◆ **Assignment**: Through the line with "This screenshot has width=685, height=382." and starting from the first line, return the records below word for word, with pictures left out.

◆ **Data to process**:
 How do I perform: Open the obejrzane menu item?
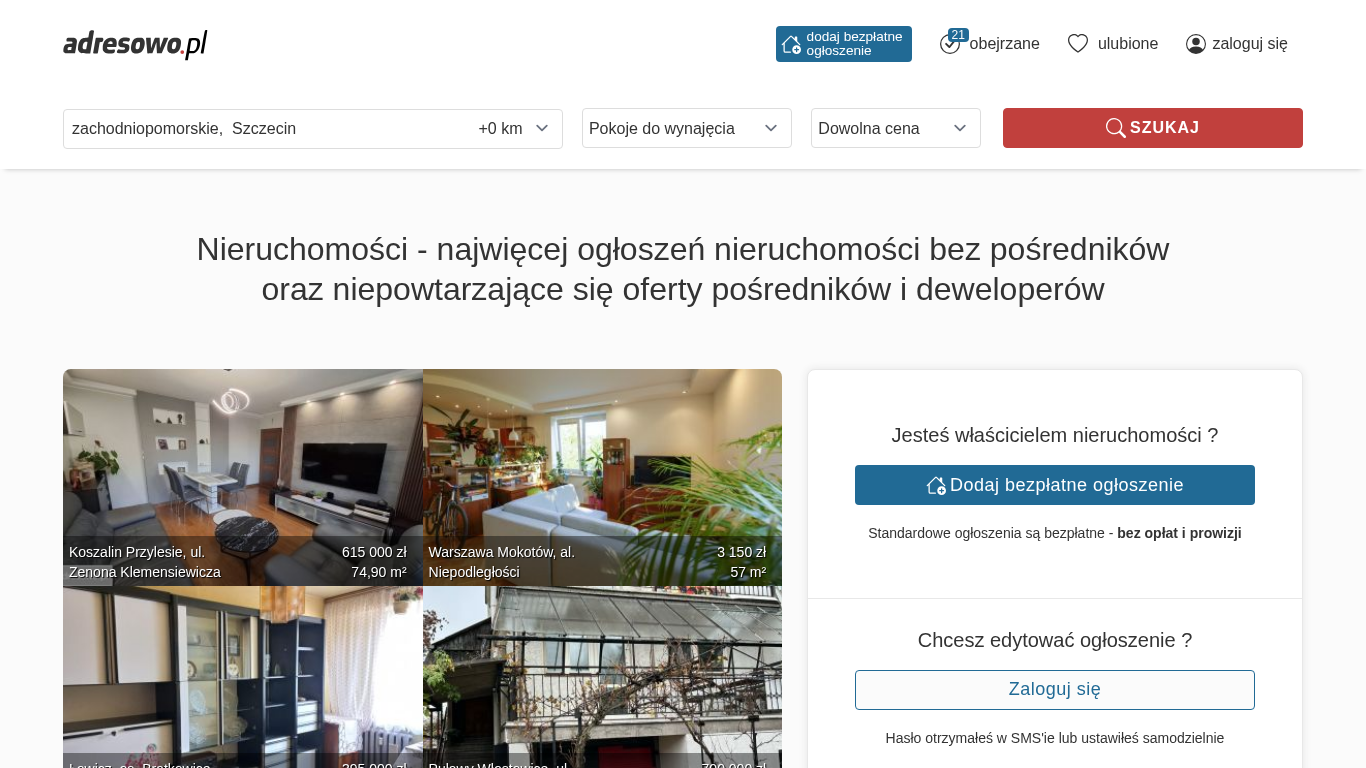pyautogui.click(x=1004, y=44)
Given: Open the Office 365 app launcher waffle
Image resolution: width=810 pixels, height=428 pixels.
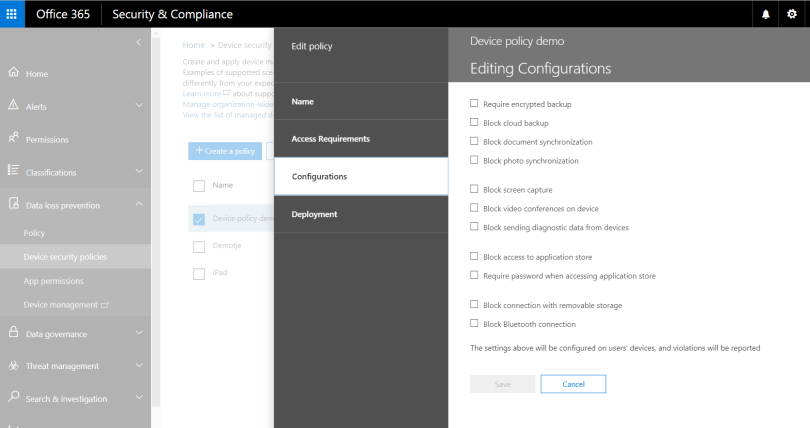Looking at the screenshot, I should (x=12, y=14).
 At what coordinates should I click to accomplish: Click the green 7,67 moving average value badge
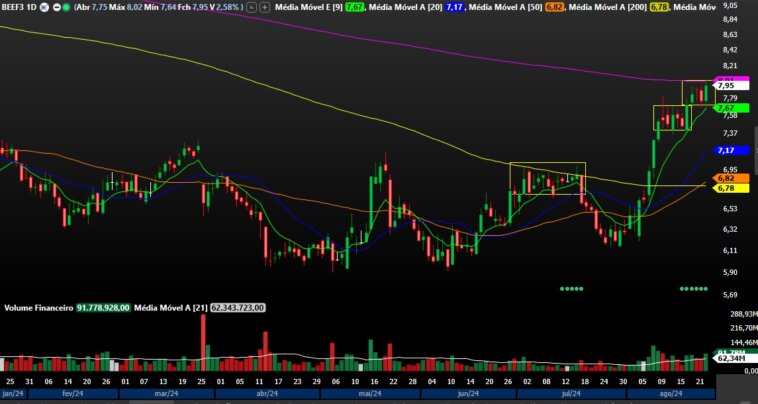click(354, 7)
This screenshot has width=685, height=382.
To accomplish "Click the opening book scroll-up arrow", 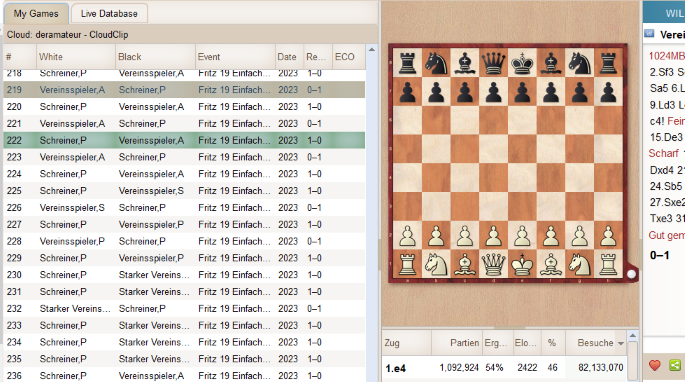I will tap(633, 336).
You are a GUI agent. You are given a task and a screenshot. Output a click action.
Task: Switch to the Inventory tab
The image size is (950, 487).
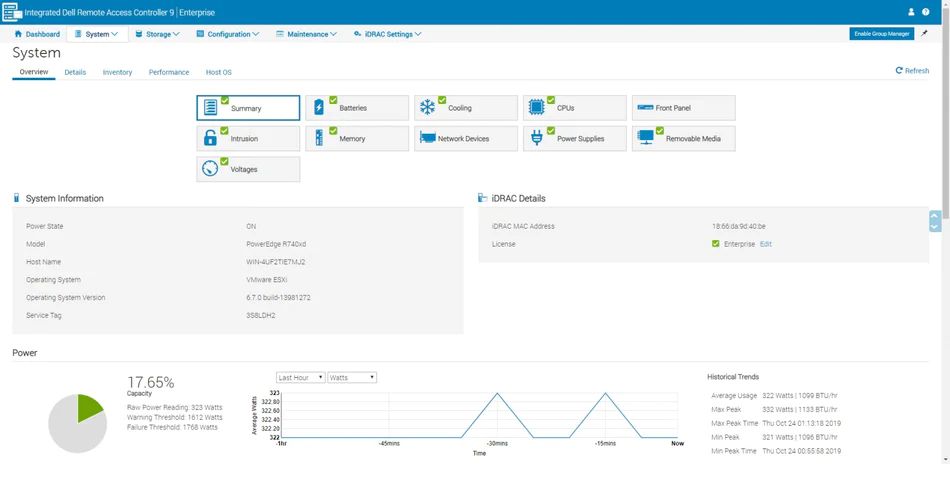coord(117,72)
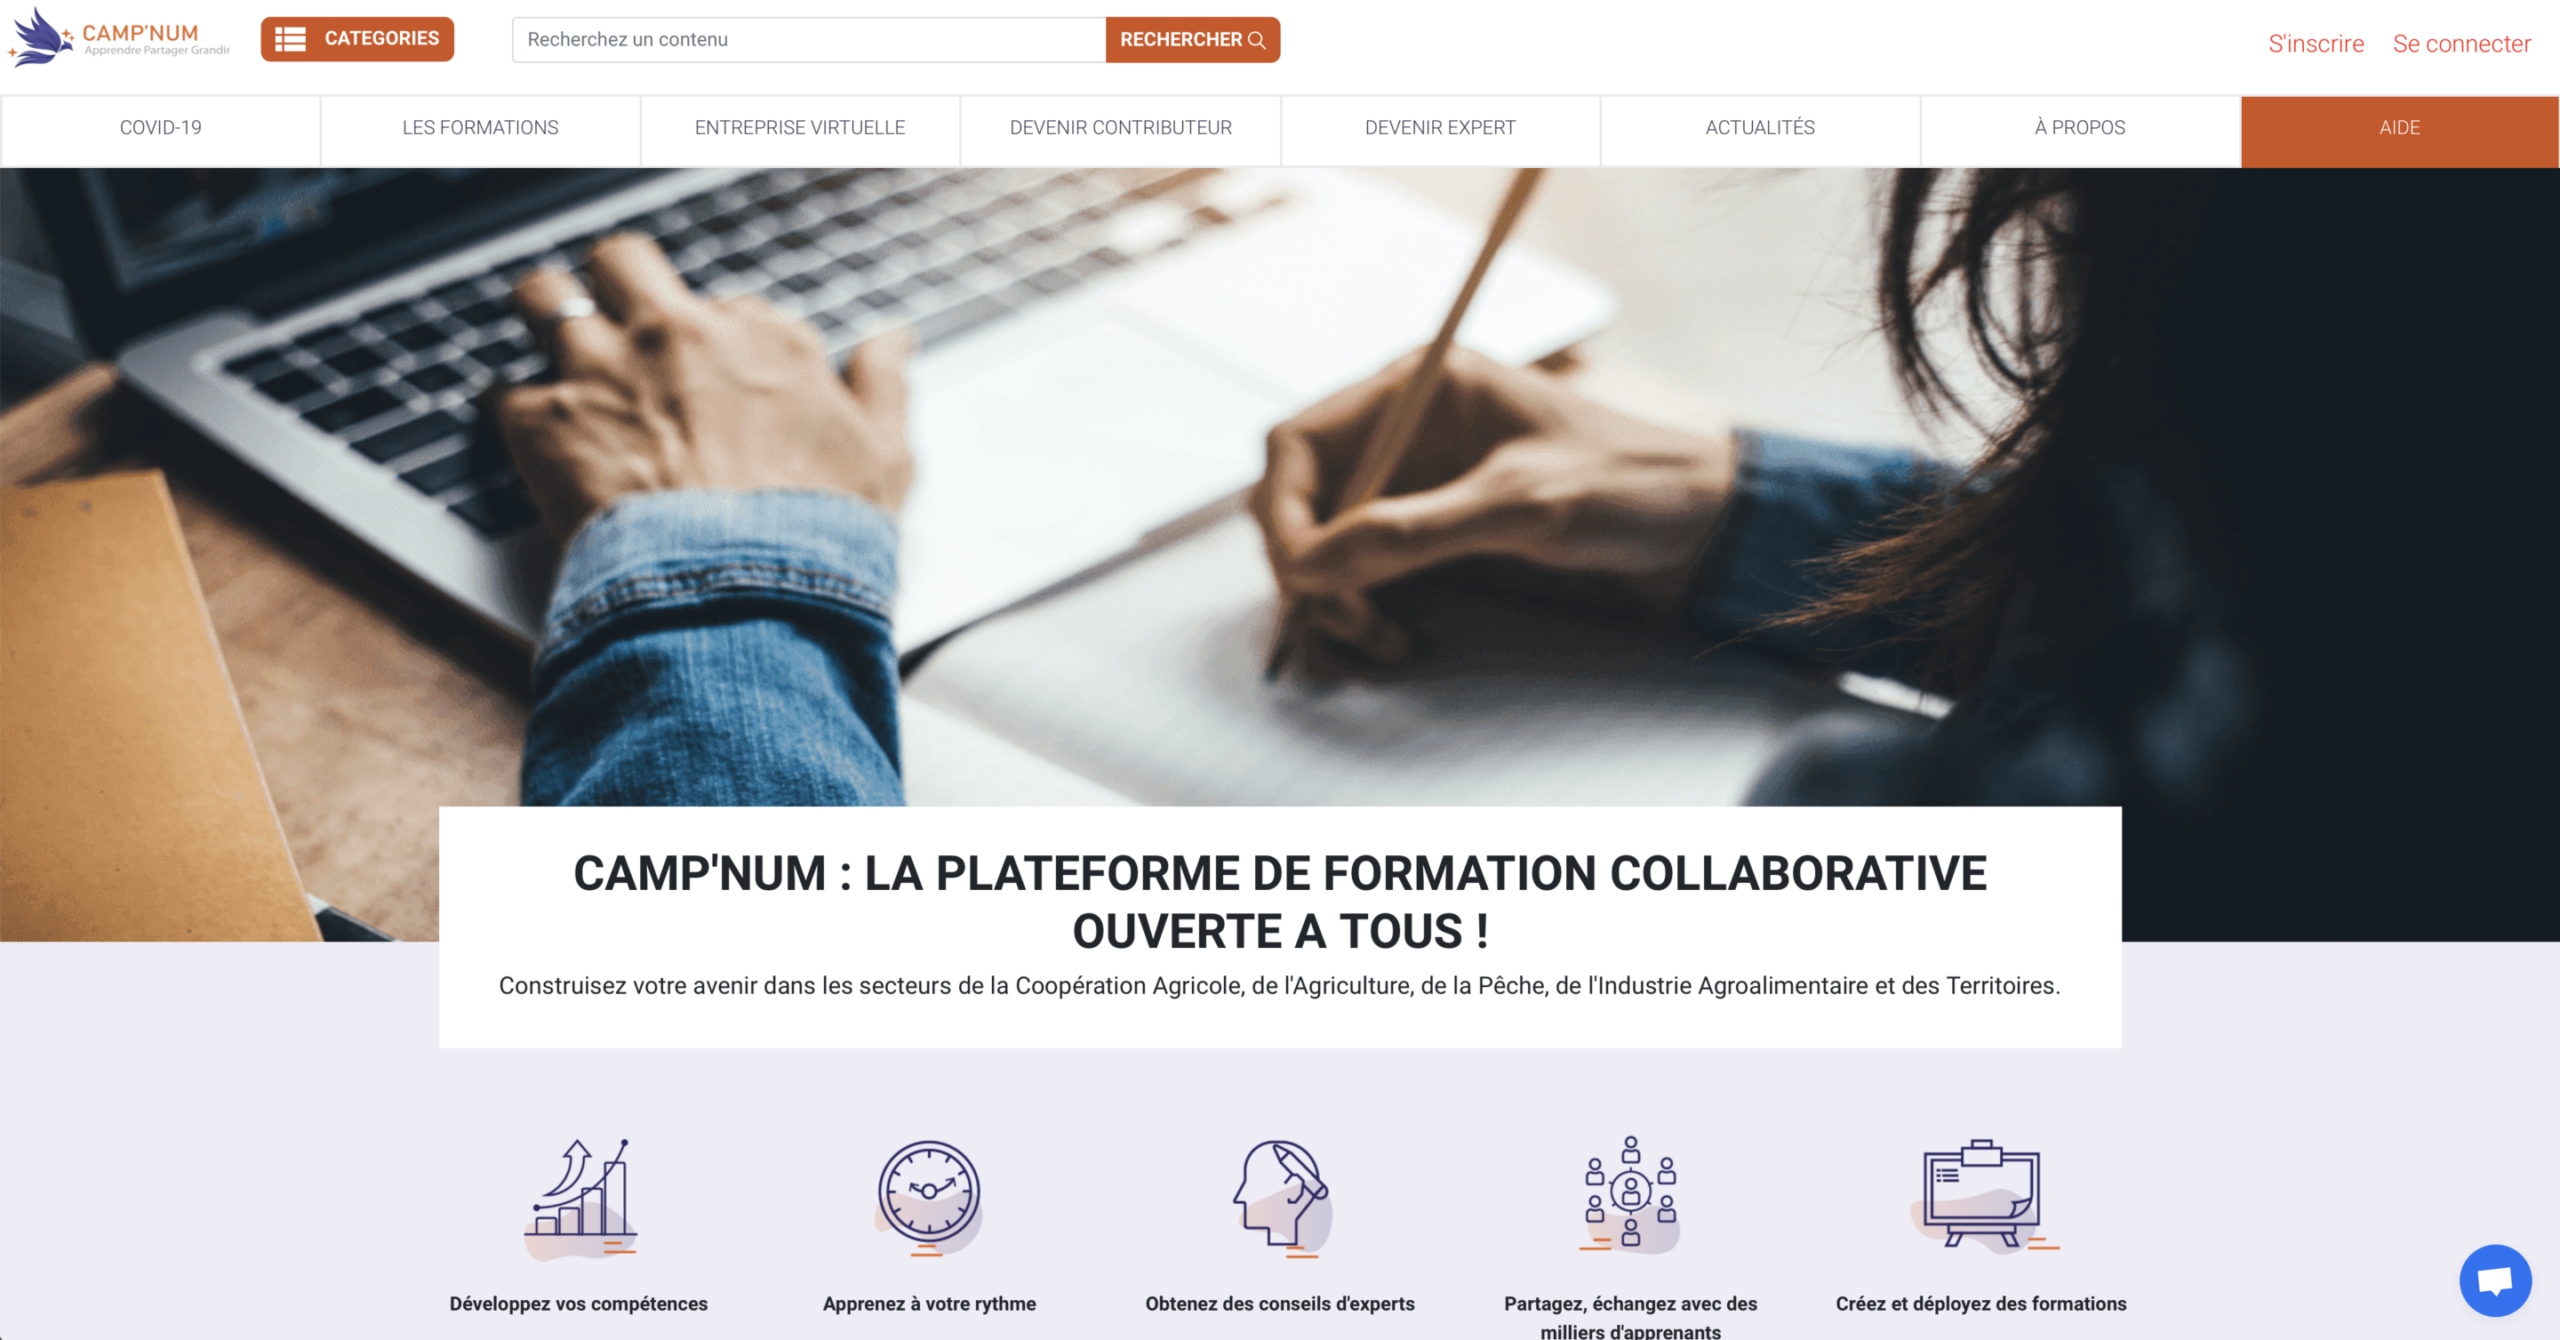Select the COVID-19 menu item
This screenshot has height=1340, width=2560.
160,128
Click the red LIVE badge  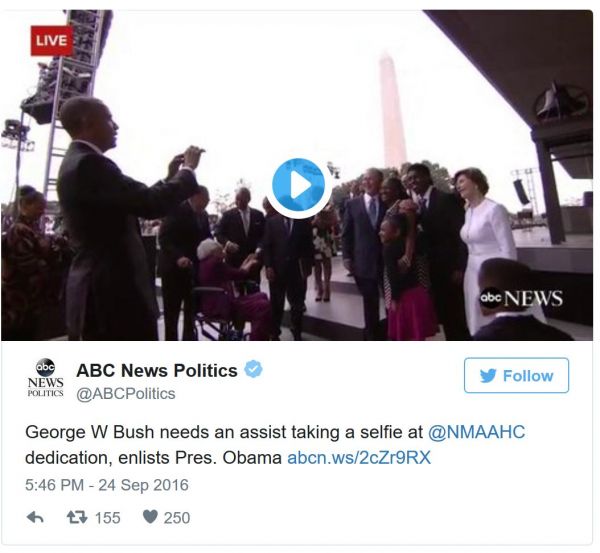coord(52,40)
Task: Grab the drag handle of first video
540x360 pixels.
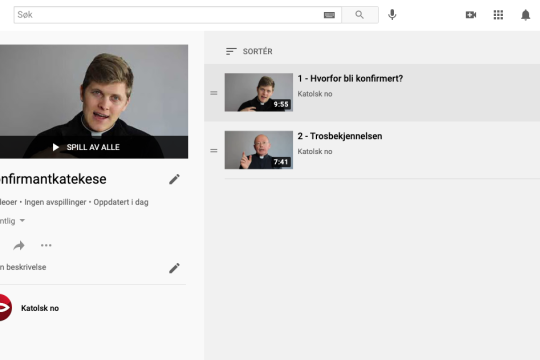Action: click(214, 93)
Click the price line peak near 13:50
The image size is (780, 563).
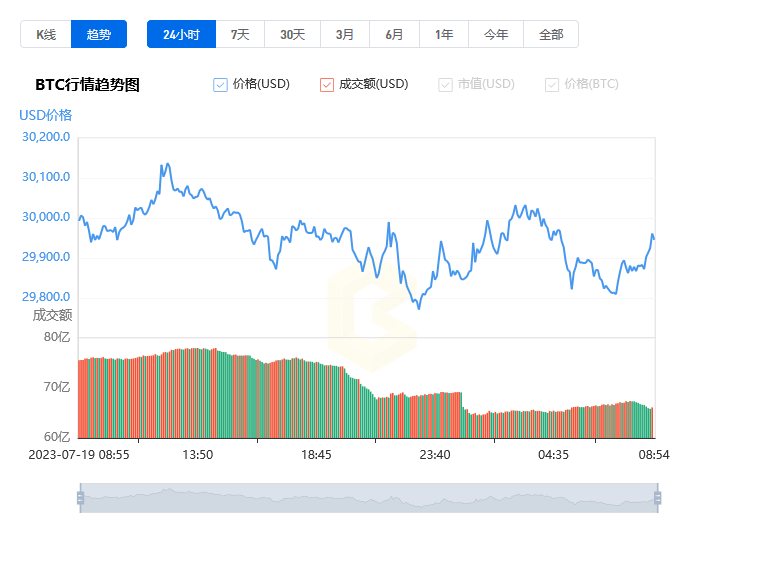tap(165, 165)
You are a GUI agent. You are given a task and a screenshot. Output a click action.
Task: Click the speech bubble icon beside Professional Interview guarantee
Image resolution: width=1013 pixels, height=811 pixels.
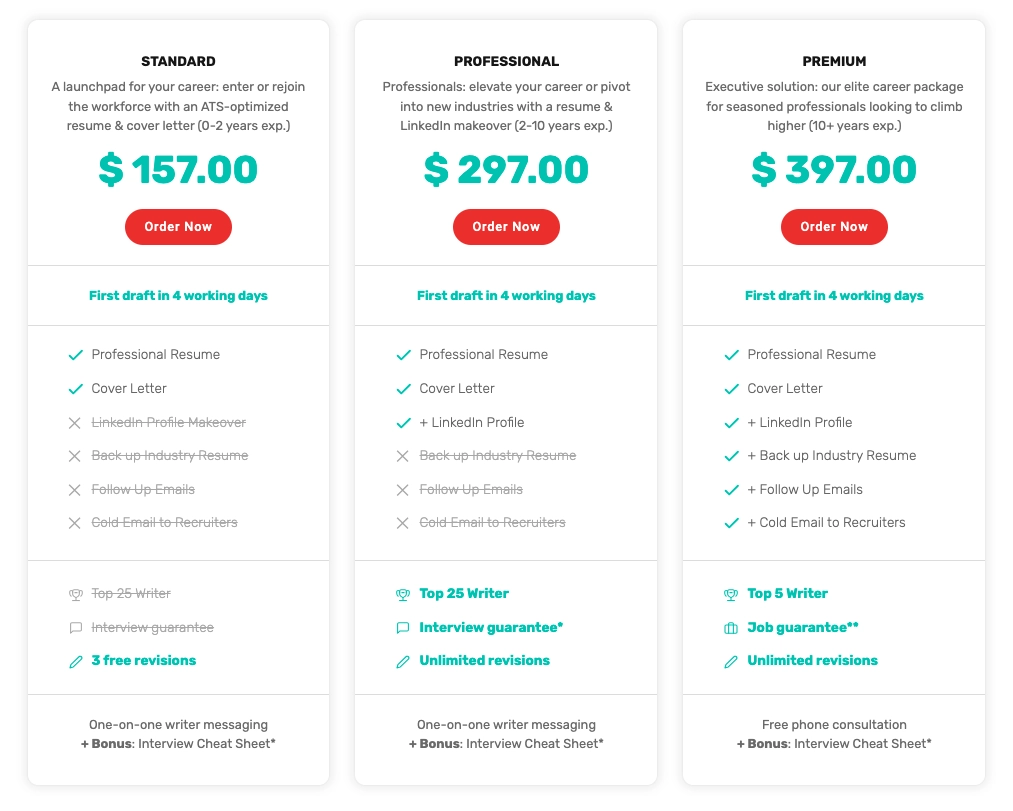point(403,628)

◆ **Result of the exercise**:
 How do I perform: Open the obejrzane menu item?
pyautogui.click(x=1004, y=44)
Given: Open the Office 365 app launcher waffle
Image resolution: width=810 pixels, height=428 pixels.
Looking at the screenshot, I should (x=12, y=14).
 At what coordinates should I click to accomplish: Click the green 7,67 moving average value badge
click(354, 7)
This screenshot has width=685, height=382.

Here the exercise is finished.